Her mother smiled dryly. "See what even the children are saying?" she said. "Their innocence is gone."
More than two weeks after a cease-fire in the 34-day conflict between Israel and Hezbollah, the effects of the war are seen in everyone here in Lebanon, in their faces, their expressions, their voices. Even their smiles. (Watch a young boy tour his devastated home -- 2:47)
In Nabatiye, I spoke with a group of men talking about the Hezbollah-Israeli conflict just meters away from a flattened building. The men said that no matter how many civilians were killed, no matter how much was destroyed, Lebanon would rebuild.
But that optimism is not echoed across all of Lebanon, not even across all the south, as people are forced to deal with all they have lost.
Just down the street was Ahmad Failaili, a 75-year-old women's clothing shop owner and dressmaker. His hands were covered in thick dust as he cleared away bits and pieces of his shop -- his livelihood reduced to a skeleton of a store.
He explained it is the fourth time he has had to rebuild. "This is the worst," he said.
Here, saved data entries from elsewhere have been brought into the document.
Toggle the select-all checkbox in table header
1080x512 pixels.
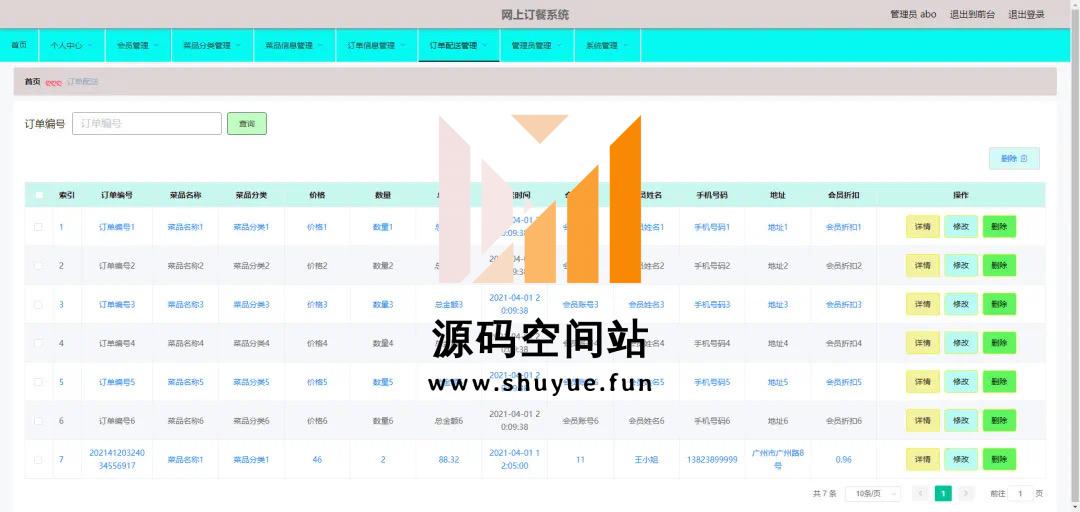click(39, 195)
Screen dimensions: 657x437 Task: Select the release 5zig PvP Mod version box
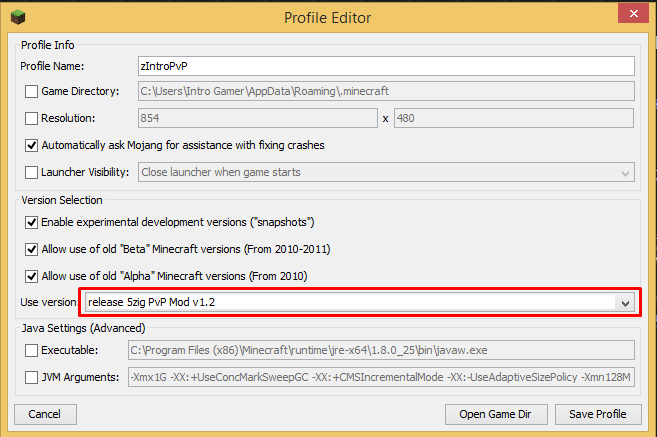coord(360,303)
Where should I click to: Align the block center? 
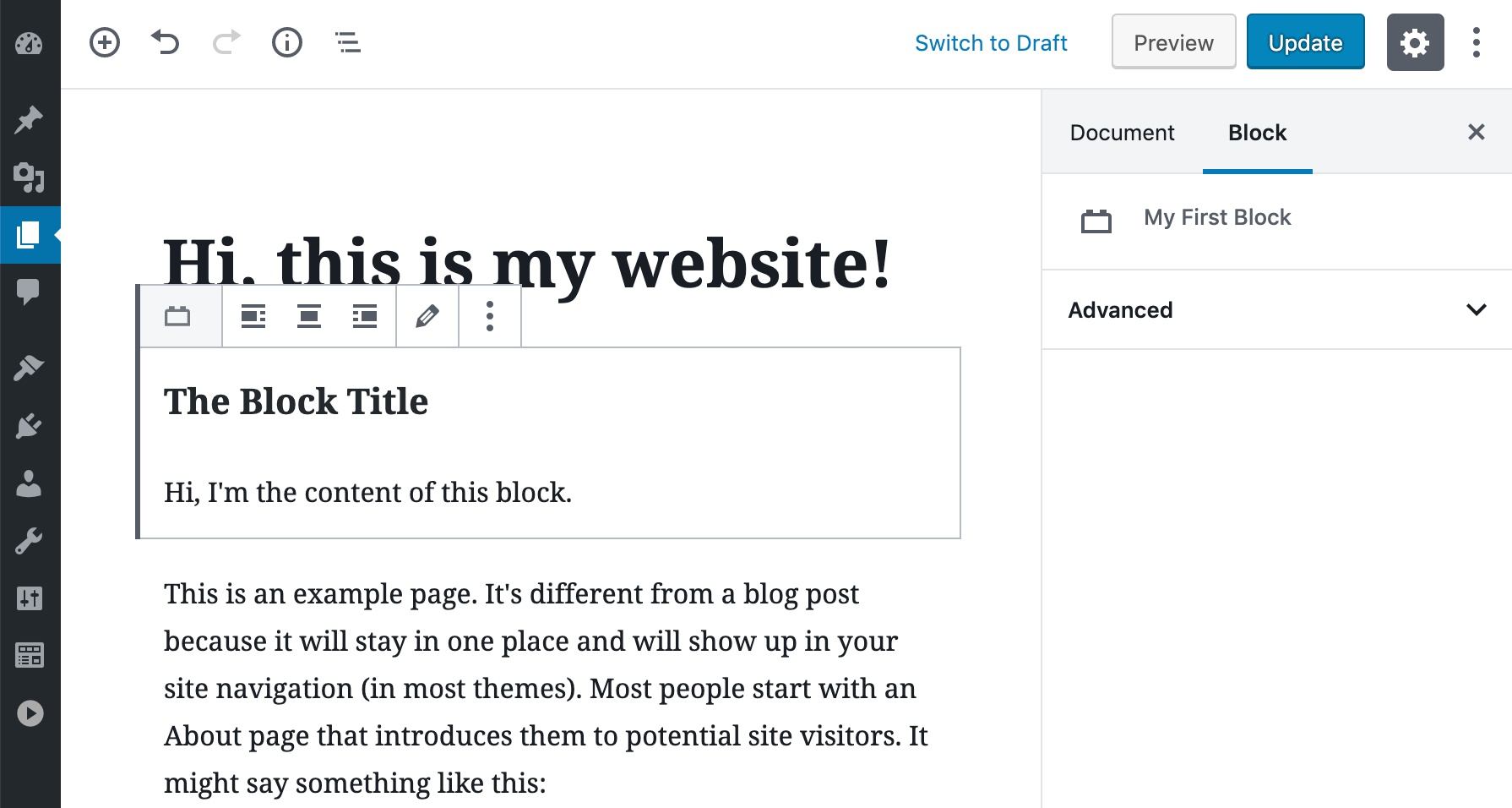(309, 317)
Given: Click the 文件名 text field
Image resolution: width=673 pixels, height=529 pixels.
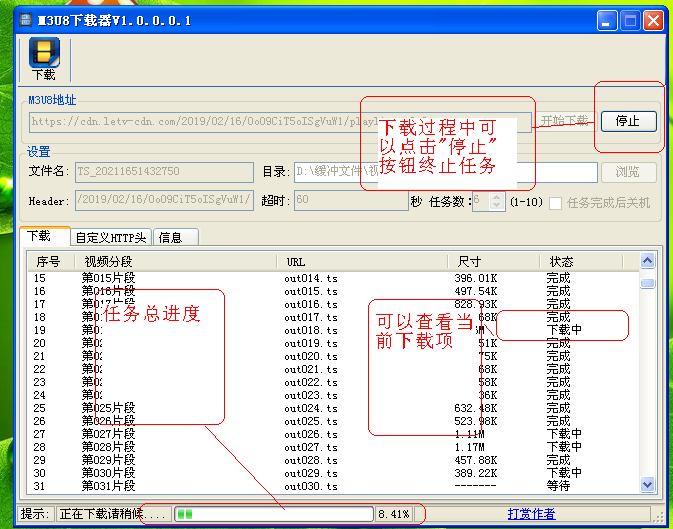Looking at the screenshot, I should tap(164, 172).
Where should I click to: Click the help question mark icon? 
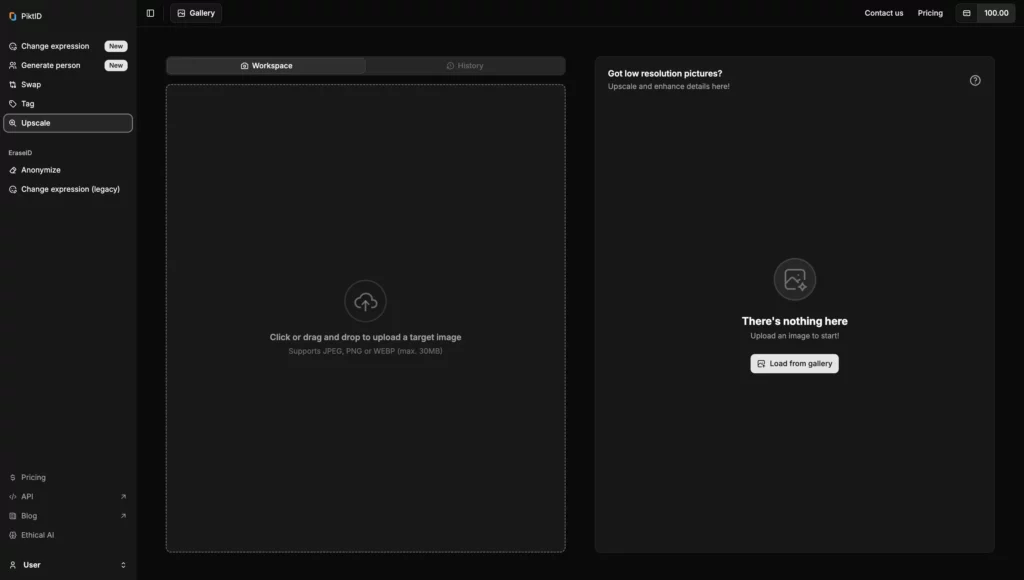[x=975, y=80]
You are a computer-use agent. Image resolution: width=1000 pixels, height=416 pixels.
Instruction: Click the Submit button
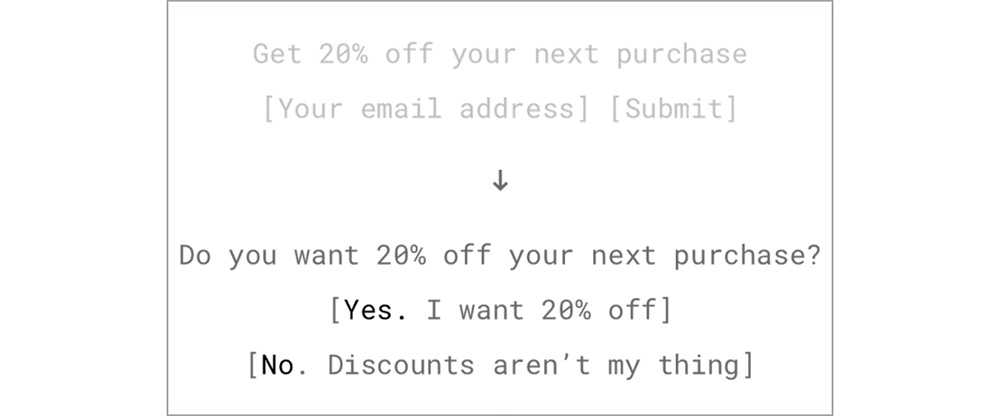673,108
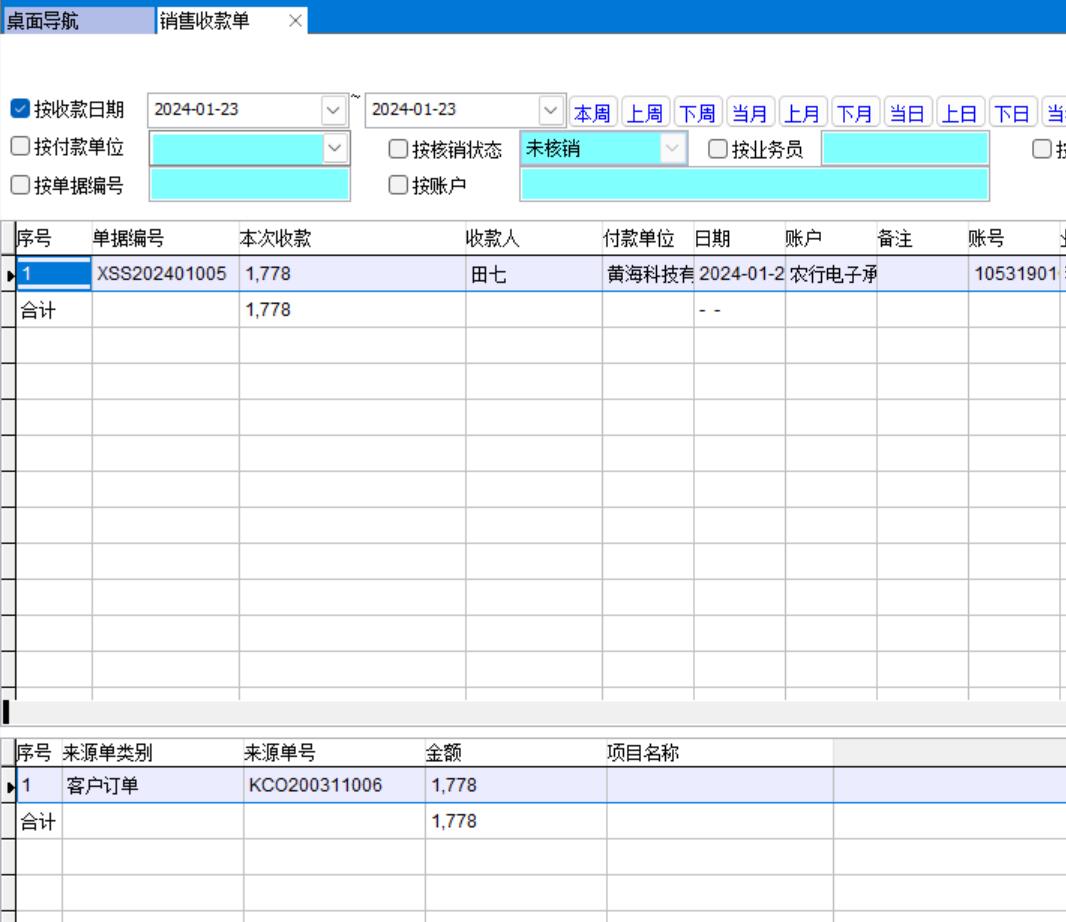Image resolution: width=1066 pixels, height=922 pixels.
Task: Click the 单据编号 input field
Action: click(x=249, y=184)
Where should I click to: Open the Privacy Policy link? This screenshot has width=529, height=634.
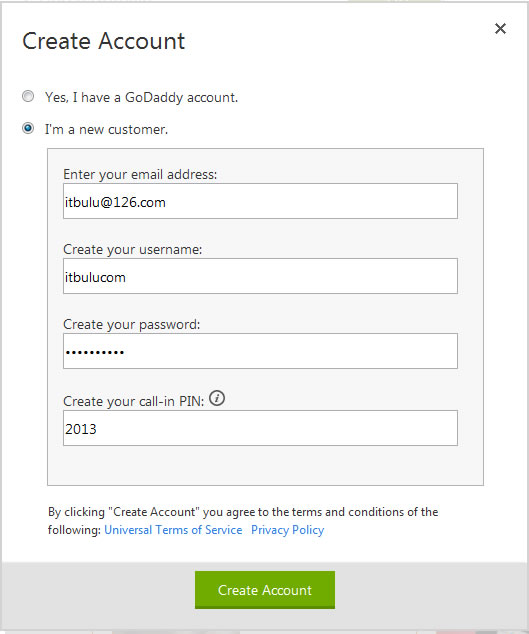pyautogui.click(x=288, y=530)
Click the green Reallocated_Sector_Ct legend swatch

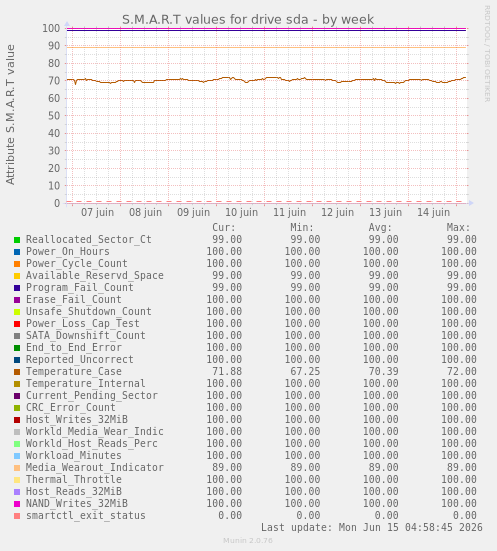coord(17,240)
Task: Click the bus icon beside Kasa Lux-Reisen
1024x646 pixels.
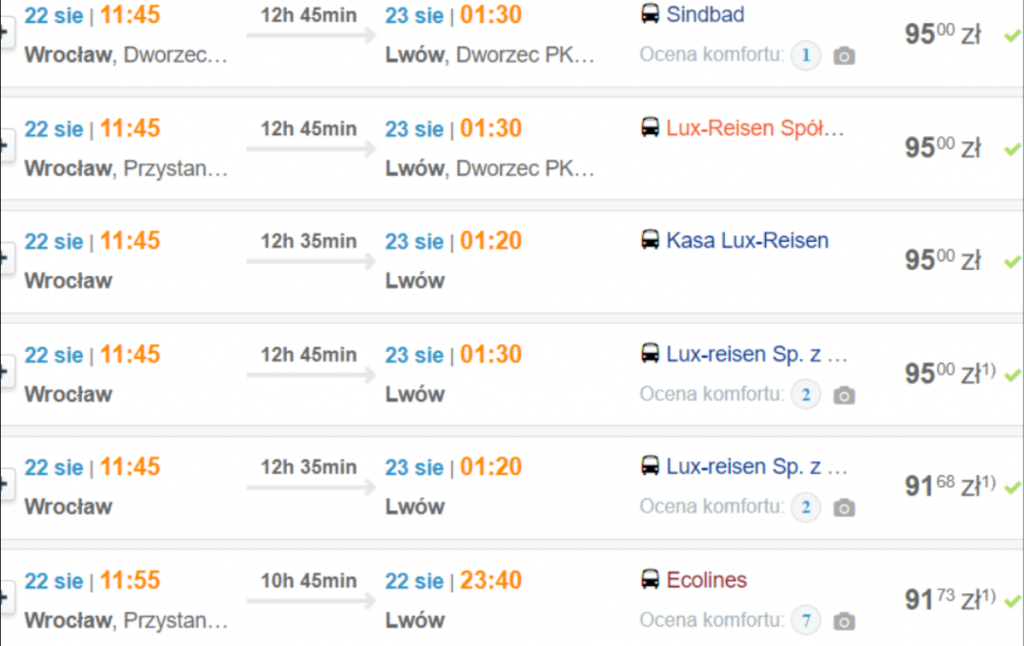Action: (650, 241)
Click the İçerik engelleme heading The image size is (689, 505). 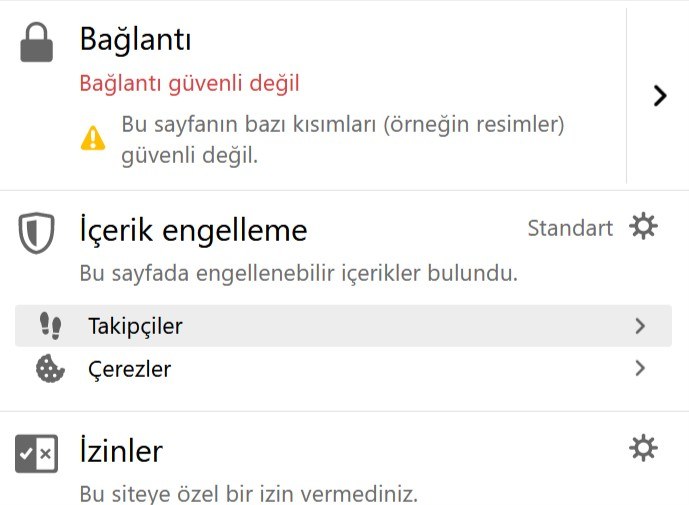(x=193, y=231)

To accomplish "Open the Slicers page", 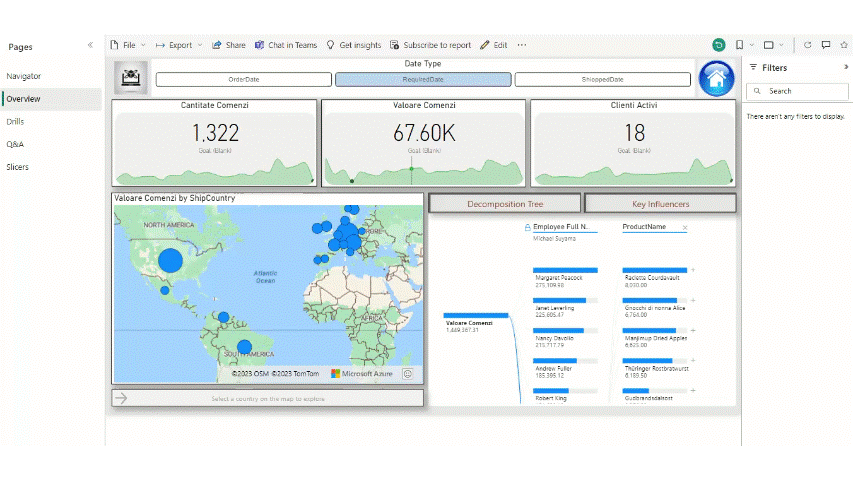I will point(18,167).
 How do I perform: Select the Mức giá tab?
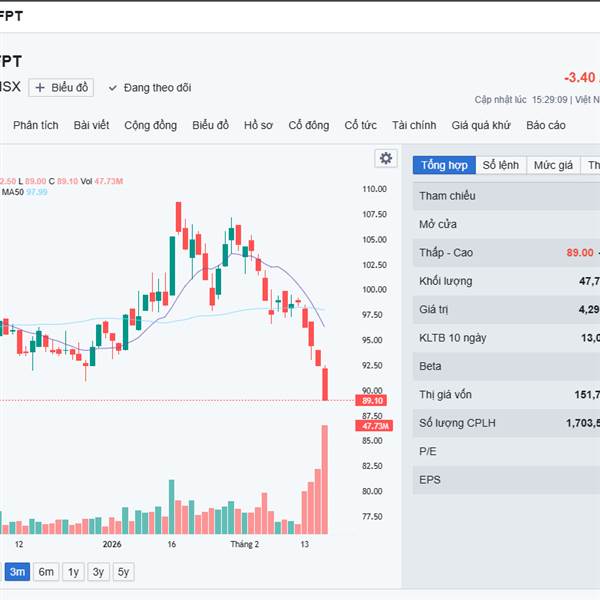(x=552, y=165)
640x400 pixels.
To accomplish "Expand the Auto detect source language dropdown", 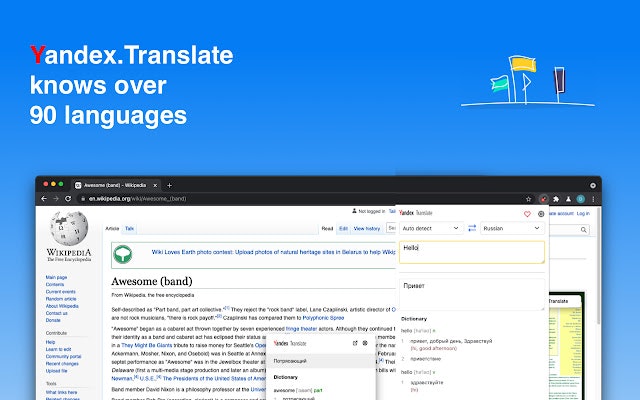I will click(x=431, y=228).
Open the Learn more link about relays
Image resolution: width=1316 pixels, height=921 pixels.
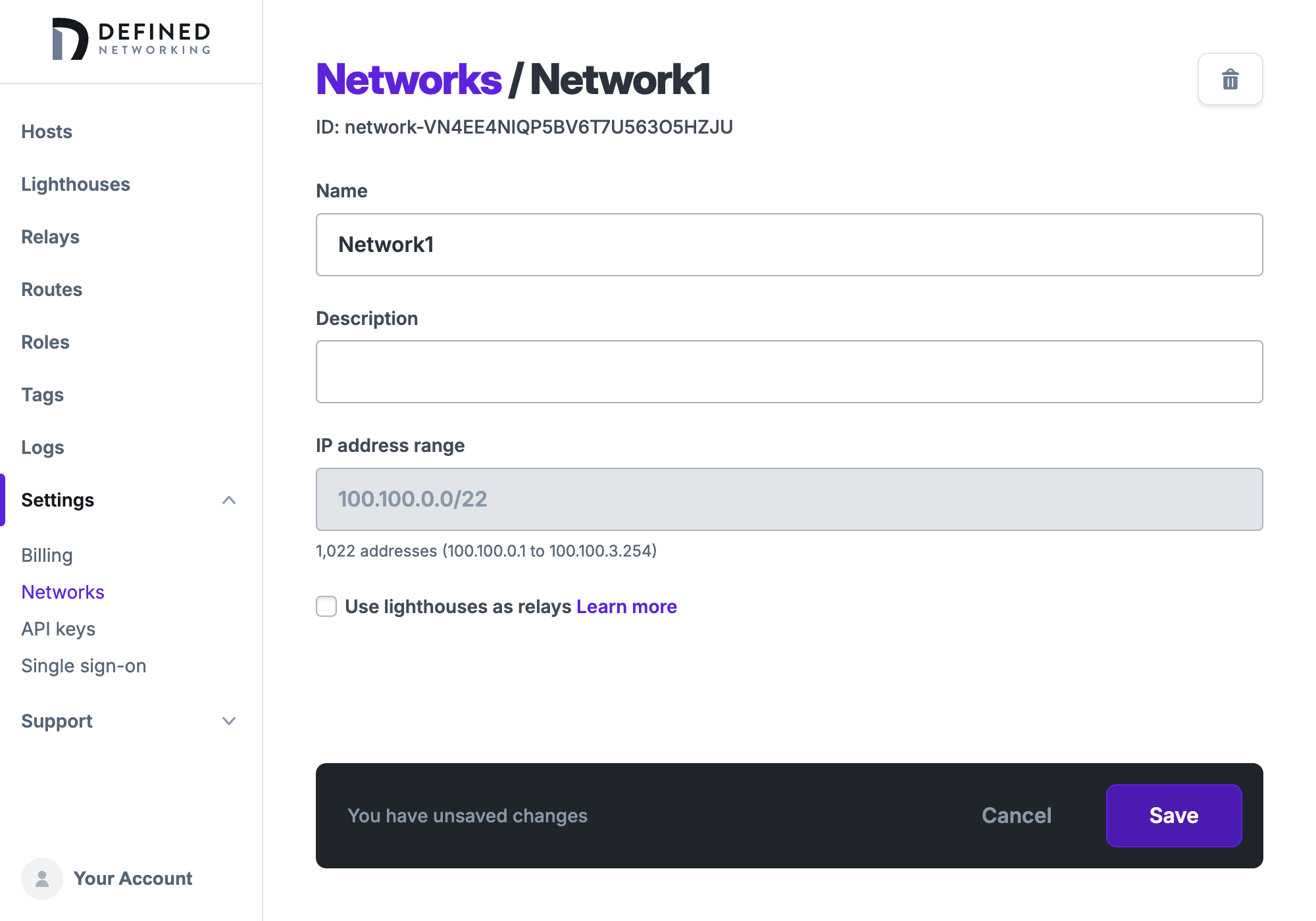(626, 606)
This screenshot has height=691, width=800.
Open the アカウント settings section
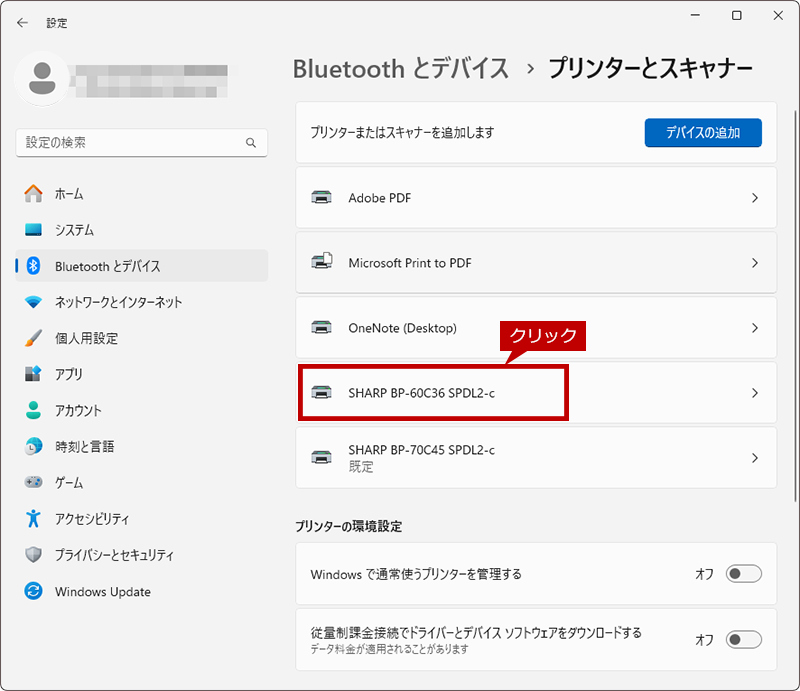pos(78,410)
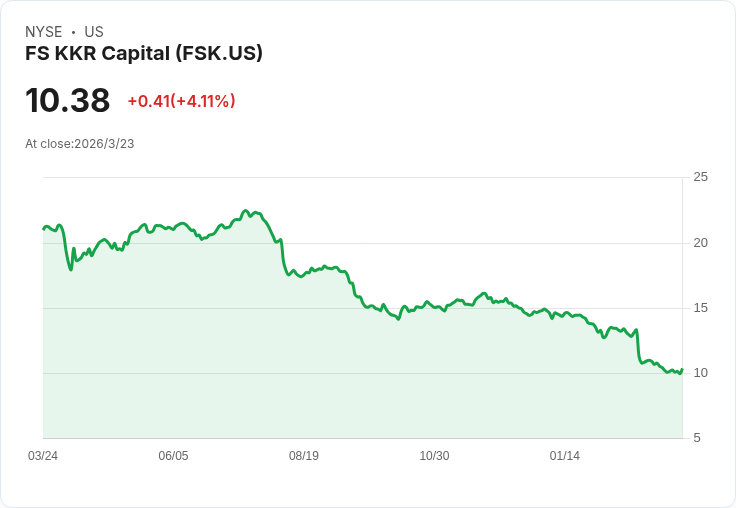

His shop was not targeted, but severely damaged by the multiple bomb strikes nearby. The clatter of machinery clearing the devastation made it hard to hear what he was saying. (Watch Lebanon try to rebuild -- 2:57)
"You know, a young woman died over there," he said. Then he paused and looked at me: "She was maybe about your age, looked like you, she was just having coffee with her friends."
Stuck in traffic with a coffin
Standing on a hilltop in Qana, we watched 65-year-old Salim Amer survey what was left of his home -- a crater.
In the rubble he found traces of the life he and his family once had there. "I built this home for my children," he said. "I don't know what I am going to do next."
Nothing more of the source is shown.